TASK GOAL
Apart from the images, the entire listing below must be restated word for word.

TASK INPUT
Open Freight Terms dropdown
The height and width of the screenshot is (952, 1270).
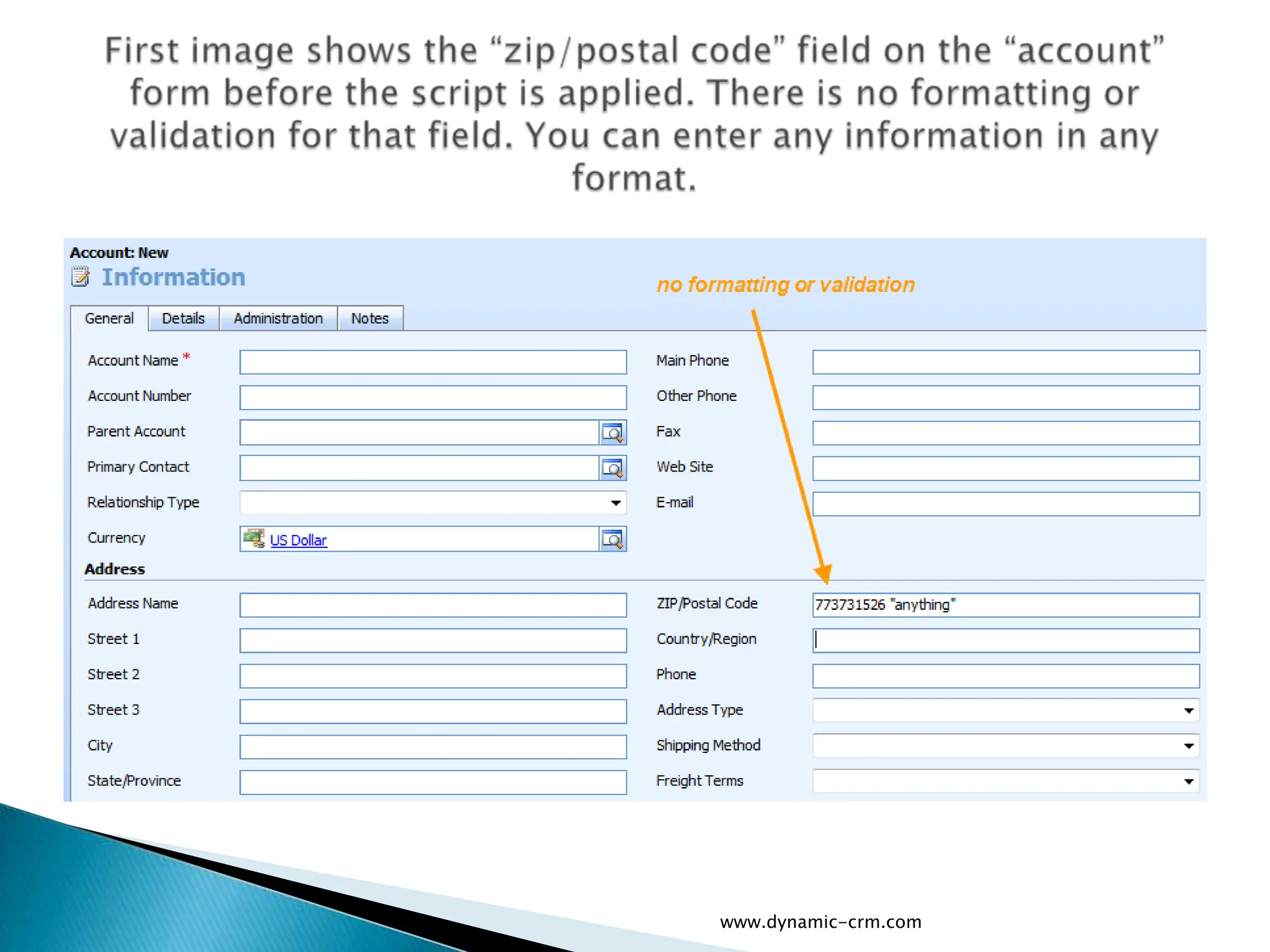1188,781
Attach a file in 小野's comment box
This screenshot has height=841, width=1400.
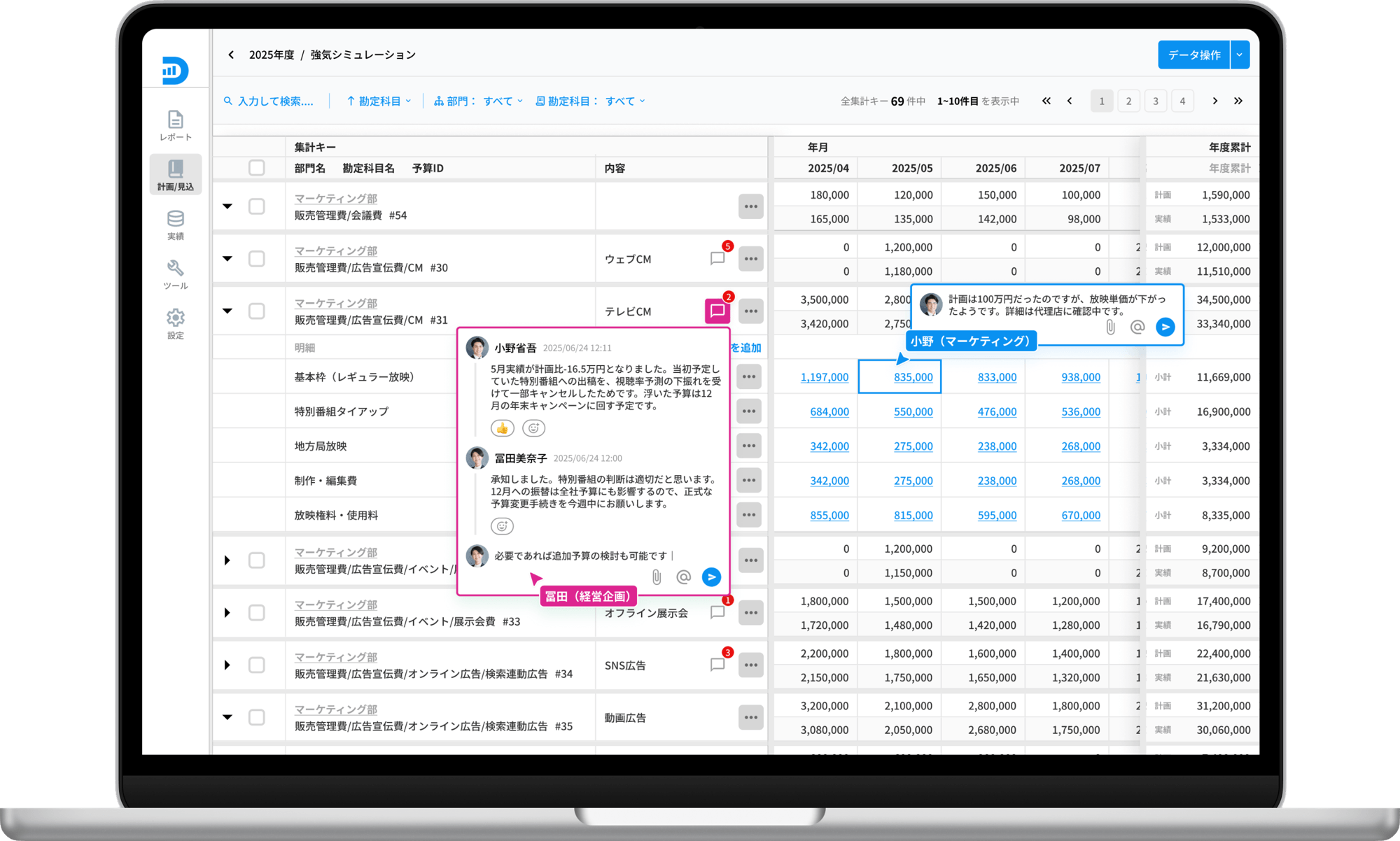click(1110, 326)
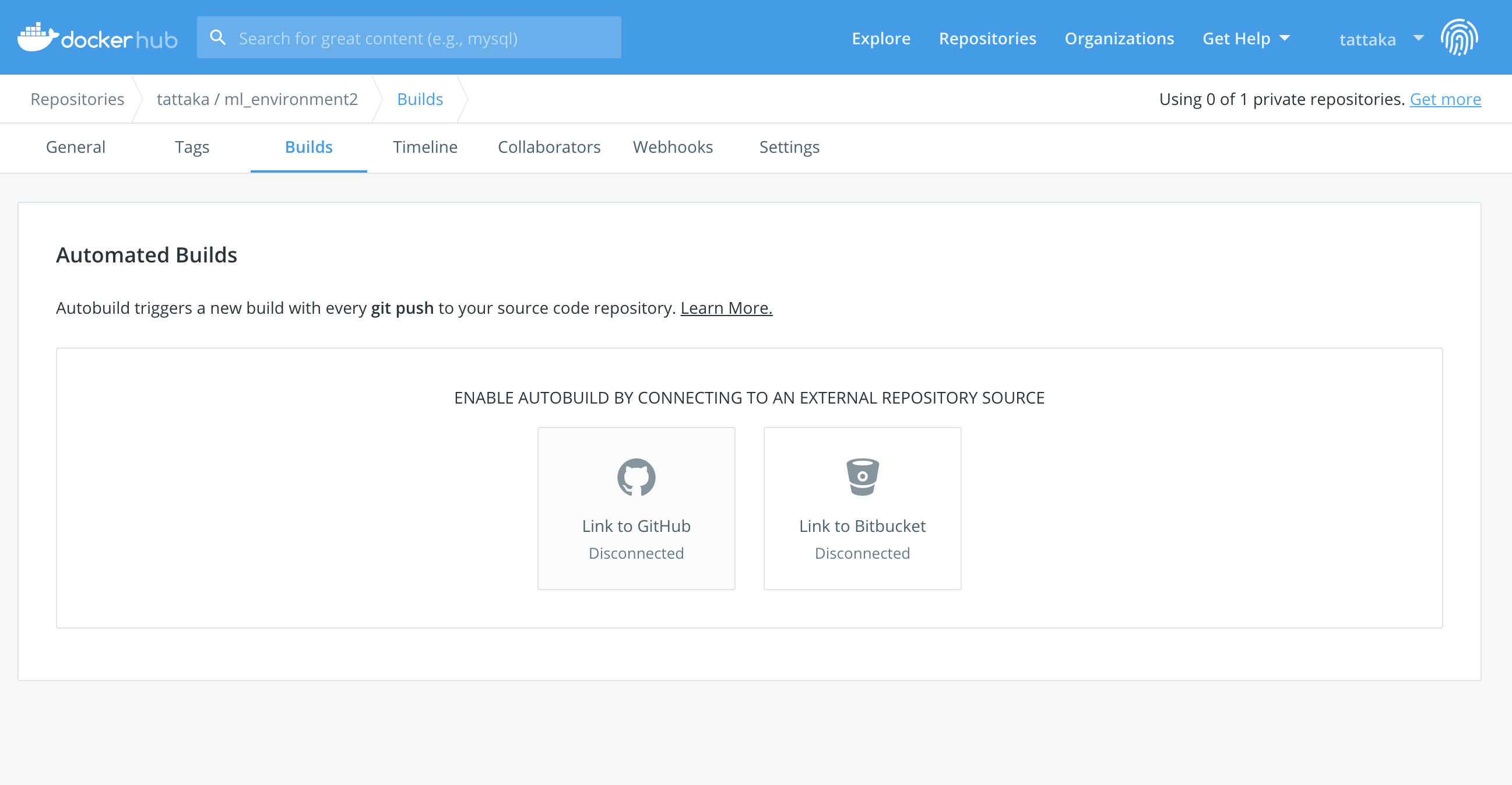
Task: Click the search magnifier icon
Action: pyautogui.click(x=218, y=37)
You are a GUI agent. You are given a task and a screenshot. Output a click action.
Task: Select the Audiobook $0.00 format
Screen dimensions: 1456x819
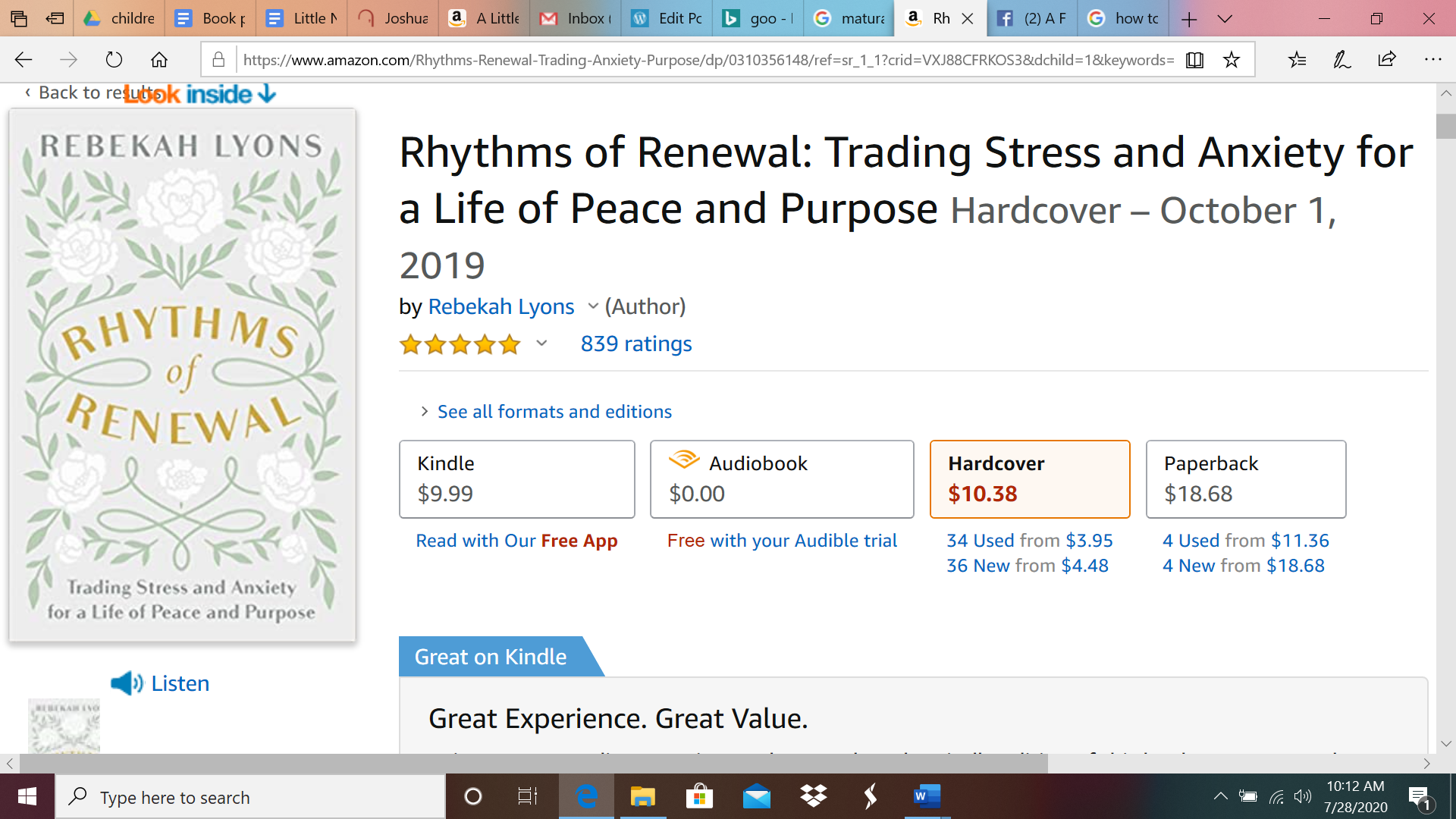781,479
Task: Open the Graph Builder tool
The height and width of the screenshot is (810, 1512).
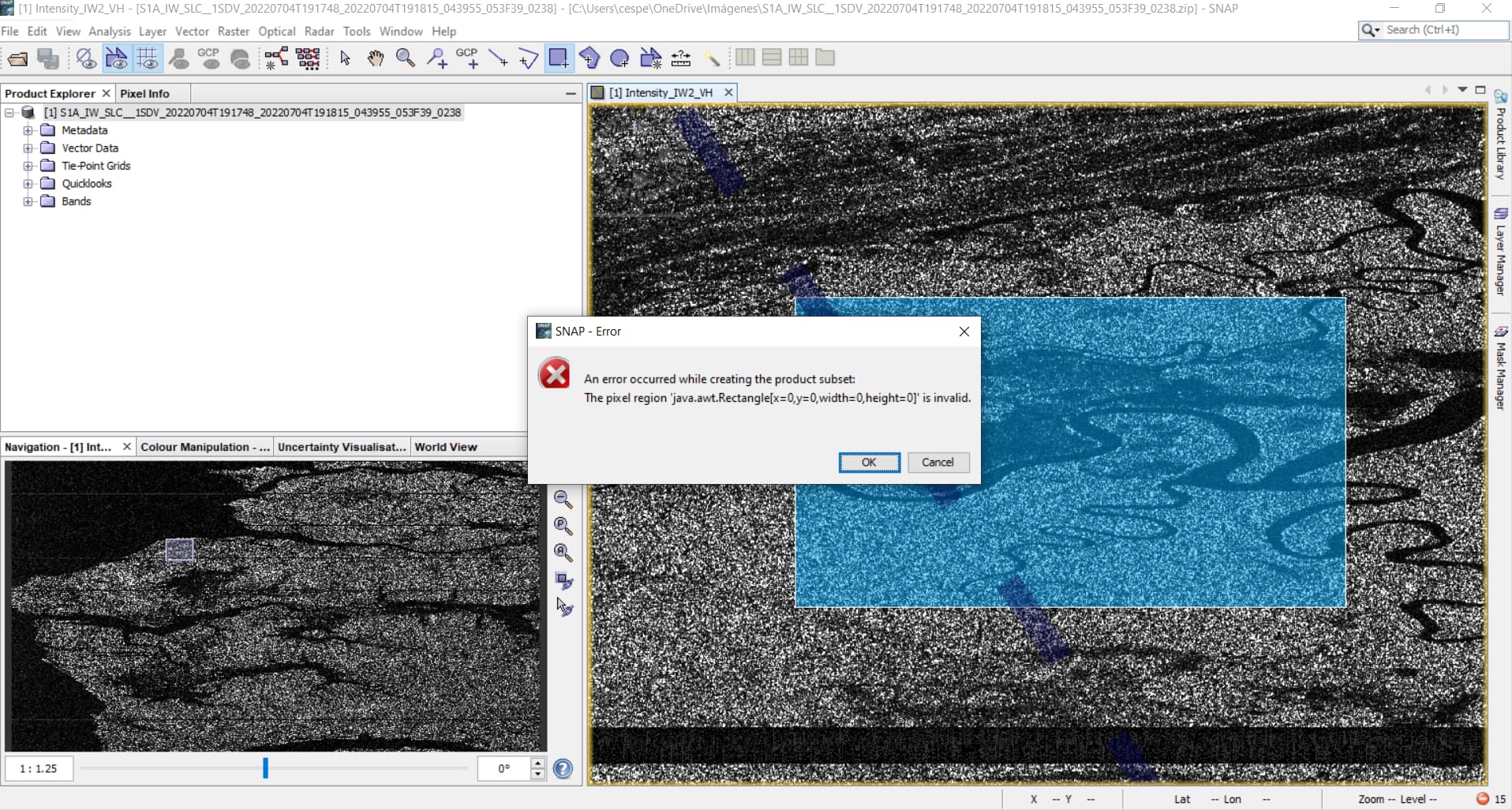Action: pos(277,58)
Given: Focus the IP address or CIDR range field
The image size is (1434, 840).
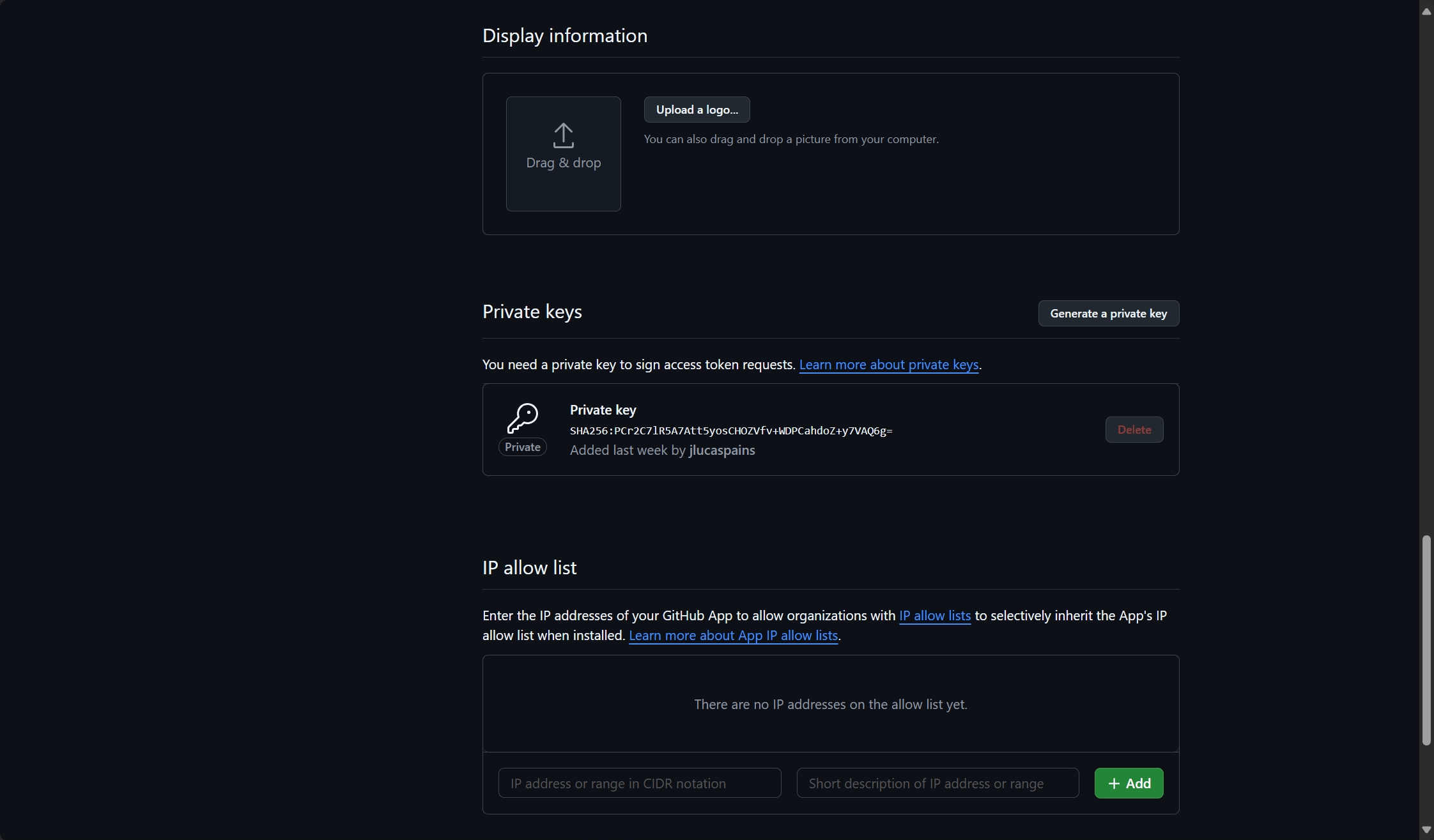Looking at the screenshot, I should 639,784.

OUTPUT BELOW
Open Freight Terms dropdown
The height and width of the screenshot is (952, 1270).
1188,781
Attach a file in 小野's comment box
This screenshot has height=841, width=1400.
click(1110, 326)
Task: Click the search magnifier icon
Action: pyautogui.click(x=218, y=37)
You are a GUI agent. You are given a task and a screenshot. Output a click action.
Task: Select the Audiobook $0.00 format
Screen dimensions: 1456x819
781,479
Task: Open the Graph Builder tool
The height and width of the screenshot is (810, 1512).
Action: pos(277,58)
Given: Focus the IP address or CIDR range field
The image size is (1434, 840).
Looking at the screenshot, I should 639,784.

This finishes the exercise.